Atkins added that Ethereum is “a very key component for a lot of other digital currencies,” and it is encouraging to see the market embracing assets such as ETH.
He further stated:
“And I think that provides a good future for development.”
Atkins’ remarks come as companies are tapping Ethereum to their treasuries, and even swapping other crypto for ETH in some cases.
According to its filing, the miner’s balance sheet rose from 24,434 ETH on March 31 to roughly 100,603 ETH.
Between July 7 and July 13, the firm purchased 74,656 ETH at an average price of $2,852 and reported that 99.7% of its holdings are staked, generating 415 ETH since June 2.
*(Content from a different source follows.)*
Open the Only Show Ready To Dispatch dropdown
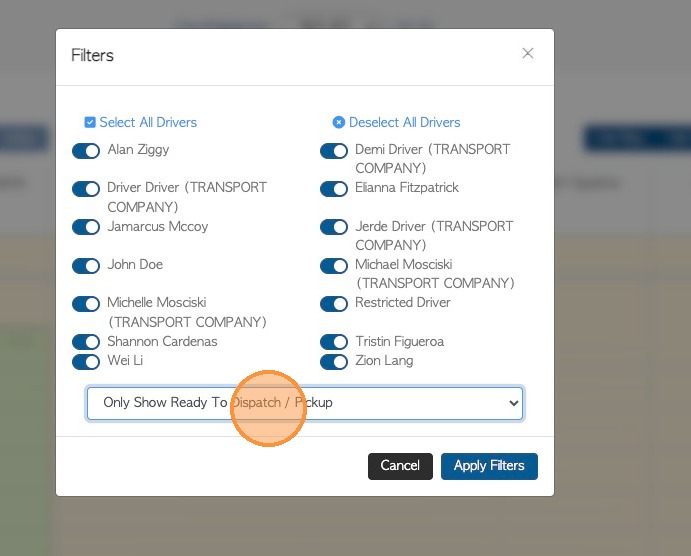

Atkins turned to the regulatory landscape, noting that recent federal attention to stablecoins represents the “stamp of approval” that could enable near-instant delivery versus payment for securities.
He argued that on-chain settlement using regulated, dollar-backed tokens can lower counterparty risk and transaction costs across US capital markets.
The interview also covered retirement plans. Atkins said individual investors continue to seek exposure to private funds, including digital asset strategies, inside 401(k)s.
He urged collaboration between the SEC and the Department of Labor to establish valuation, liquidity, and fee standards, which would enable fiduciaries to offer registered products to long-term savers.
“We need to make it so that individual investors are relying on fiduciaries,” he said.